ОТРЫВОК —
┌──

2. Грудь: 19 порезов. Гематомы. 12 порезов по горизонтали, 7 – по диагонали, идут слева вверх. Раневые отверстия длиной от 1,0 до 2,6 сантиметра. Верхние наружные края раны заострены, противоположные слабо закруглены. Максимальная глубина пореза (задняя стенка перикарда) – 13 сантиметров.
3. Спина: 6 горизонтальных колото-резаных поперечных ран (17 сантиметров). Длина ран от 1,0 до 2,1 сантиметра. Края ран острые.
В какой-то момент я перестаю записывать, чувствуя некоторое замешательство. Поверхностные порезы на горле говорят о том, что преступник не отважился перерезать горло Мишель Ройтер, несмотря на решимость, которую он продемонстрировал, нанося другие травмы. И дело было не в тупом ноже, поскольку по порезам на шее и ладонях видно, насколько он был острым. Может, убийца вдруг засомневался? Что-то остановило его? Мне знакомо такое поведение по другим делам.
Отделение головы или нанесение серьезных травм шеи кажется многим преступникам чем-то вроде табу, так же, как и людям, которые хотят совершить суицид.
Тот, кто посягает на голову, покушается на самое ценное в человеке, ведь здесь расположен мозг, центр жизни, чувств, мыслей. Это то, что делает человека человеком и отличает от других существ. Нежелание трогать эту часть тела иногда преодолевается лишь после нескольких пробных попыток.

└──

(Элементы из набора данных)
┌──

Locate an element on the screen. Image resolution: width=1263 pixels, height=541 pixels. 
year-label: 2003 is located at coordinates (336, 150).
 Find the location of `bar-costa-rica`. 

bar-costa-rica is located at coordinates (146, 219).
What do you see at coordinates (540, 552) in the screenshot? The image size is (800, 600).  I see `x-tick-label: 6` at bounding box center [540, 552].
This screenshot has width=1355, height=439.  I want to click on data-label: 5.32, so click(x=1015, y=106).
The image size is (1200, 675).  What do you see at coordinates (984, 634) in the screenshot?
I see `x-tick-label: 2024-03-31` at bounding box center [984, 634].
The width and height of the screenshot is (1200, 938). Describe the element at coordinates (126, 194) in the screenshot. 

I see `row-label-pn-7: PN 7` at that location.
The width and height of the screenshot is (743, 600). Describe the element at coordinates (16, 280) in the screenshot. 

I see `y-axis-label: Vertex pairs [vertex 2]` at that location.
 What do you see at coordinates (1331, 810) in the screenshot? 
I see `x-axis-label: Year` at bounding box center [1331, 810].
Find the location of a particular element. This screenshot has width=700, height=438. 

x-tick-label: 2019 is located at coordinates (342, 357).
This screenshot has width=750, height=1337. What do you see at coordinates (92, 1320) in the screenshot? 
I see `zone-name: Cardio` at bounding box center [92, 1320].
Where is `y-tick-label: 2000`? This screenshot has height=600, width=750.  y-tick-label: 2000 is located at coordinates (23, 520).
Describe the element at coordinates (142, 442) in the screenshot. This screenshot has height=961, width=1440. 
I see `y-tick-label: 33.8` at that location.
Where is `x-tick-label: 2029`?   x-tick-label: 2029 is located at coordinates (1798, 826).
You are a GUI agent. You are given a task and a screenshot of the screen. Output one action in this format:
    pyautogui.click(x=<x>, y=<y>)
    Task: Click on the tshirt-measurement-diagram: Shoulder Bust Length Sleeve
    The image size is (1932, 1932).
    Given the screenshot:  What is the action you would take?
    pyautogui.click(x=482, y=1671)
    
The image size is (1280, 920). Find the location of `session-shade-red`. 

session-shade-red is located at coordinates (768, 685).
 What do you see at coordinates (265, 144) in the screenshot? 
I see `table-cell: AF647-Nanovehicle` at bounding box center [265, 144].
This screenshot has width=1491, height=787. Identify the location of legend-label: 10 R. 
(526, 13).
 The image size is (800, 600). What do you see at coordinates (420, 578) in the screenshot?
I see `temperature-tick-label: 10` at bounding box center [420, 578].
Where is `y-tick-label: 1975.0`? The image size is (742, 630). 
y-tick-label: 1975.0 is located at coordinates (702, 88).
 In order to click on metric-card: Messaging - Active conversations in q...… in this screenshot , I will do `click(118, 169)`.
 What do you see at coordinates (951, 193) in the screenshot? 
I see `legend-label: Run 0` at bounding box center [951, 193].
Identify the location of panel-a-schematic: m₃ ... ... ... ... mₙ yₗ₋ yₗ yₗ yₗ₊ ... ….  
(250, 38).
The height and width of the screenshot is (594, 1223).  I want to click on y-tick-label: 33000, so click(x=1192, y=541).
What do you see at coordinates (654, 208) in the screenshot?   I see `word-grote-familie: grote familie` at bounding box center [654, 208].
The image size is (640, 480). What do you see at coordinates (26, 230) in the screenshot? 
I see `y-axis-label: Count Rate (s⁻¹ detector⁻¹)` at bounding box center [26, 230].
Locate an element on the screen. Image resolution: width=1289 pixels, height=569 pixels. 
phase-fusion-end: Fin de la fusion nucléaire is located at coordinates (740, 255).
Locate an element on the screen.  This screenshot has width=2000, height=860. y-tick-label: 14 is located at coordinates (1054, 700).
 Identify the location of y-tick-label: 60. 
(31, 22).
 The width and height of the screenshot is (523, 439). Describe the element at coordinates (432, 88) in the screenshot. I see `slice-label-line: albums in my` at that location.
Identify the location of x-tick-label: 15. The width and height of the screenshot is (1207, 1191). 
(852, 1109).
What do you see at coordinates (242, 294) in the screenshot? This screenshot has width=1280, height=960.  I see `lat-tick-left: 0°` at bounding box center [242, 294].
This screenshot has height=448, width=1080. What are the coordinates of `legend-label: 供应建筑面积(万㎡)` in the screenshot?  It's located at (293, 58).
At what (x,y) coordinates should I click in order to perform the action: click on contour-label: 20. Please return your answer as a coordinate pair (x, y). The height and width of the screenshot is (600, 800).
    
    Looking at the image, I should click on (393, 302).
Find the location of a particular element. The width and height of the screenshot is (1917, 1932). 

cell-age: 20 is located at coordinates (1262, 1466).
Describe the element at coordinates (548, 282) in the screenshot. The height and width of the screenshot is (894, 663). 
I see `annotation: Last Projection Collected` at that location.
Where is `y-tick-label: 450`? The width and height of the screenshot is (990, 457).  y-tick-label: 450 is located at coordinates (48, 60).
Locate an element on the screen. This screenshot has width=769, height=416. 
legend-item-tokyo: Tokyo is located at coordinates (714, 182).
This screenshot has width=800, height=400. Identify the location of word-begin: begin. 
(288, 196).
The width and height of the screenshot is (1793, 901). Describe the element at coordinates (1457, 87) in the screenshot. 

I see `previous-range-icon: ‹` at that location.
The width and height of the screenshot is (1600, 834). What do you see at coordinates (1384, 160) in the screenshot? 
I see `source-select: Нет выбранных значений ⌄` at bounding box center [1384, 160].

└──

ЗАДАНИЕ — Продолжите отрывок о судебно-медицинском осмотре ран на теле Мишель Ройтер. Начните сразу после его последнего предложения.

ОТВЕТ —
Колотые раны груди тоже говорят мне о многом. Преступник нанес жертве как минимум две серии ударов ножом из разных положений. И то, что раны распределены по площади размером с лист бумаги формата A4, тоже свидетельствует о решимости преступника: он хотел убить женщину, потому что 12 колотых ударов были сосредоточены вокруг сердца в области грудины. Предположительно, Мишель Ройтер в этот момент уже была без сознания и не могла защищаться.
Далее патологоанатом поясняет, что все ножевые ранения были прижизненными. Еще он может сказать, как выглядело орудие убийства: «Лезвие очень острое, заточено только с одной стороны, шириной не более сантиметра и длиной не менее 10 сантиметров». Тут мне приходит в голову, что это мог быть складной нож «балисонг», более известный как «нож-бабочка». Рукоять такого ножа состоит из двух половинок, которые поворачиваются на 180 градусов и соединяются с лезвием шарниром. В сложенном положении лезвие скрыто в корпусах рукояти, что исключает вероятность пораниться. При необходимости нож открывается одним взмахом запястья.
Ассистент патологоанатома переворачивает покойную на живот. Удары в спину показывают совсем другую динамику, продемонстрированную преступником. Кажется, они были нанесены в движении, настолько раны рассредоточены по спине. Я представляю, как Мишель Ройтер убегает, а убийца следует за ней и колет ее ножом сзади. В этот сценарий укладываются следы крови, найденные в лифтовом холле. На правой голени обнаруживаю повреждение кожи. Мы пытаемся понять, что могло стать причиной его появления. У патологоанатома нет предположений. Я вспоминаю едкий запах в вентиляционной шахте. Может быть, растворитель, содержавшийся в пролитой синтетической смоле, вызвал химические ожоги, от которых в итоге кожа отслоилась рваными кусками?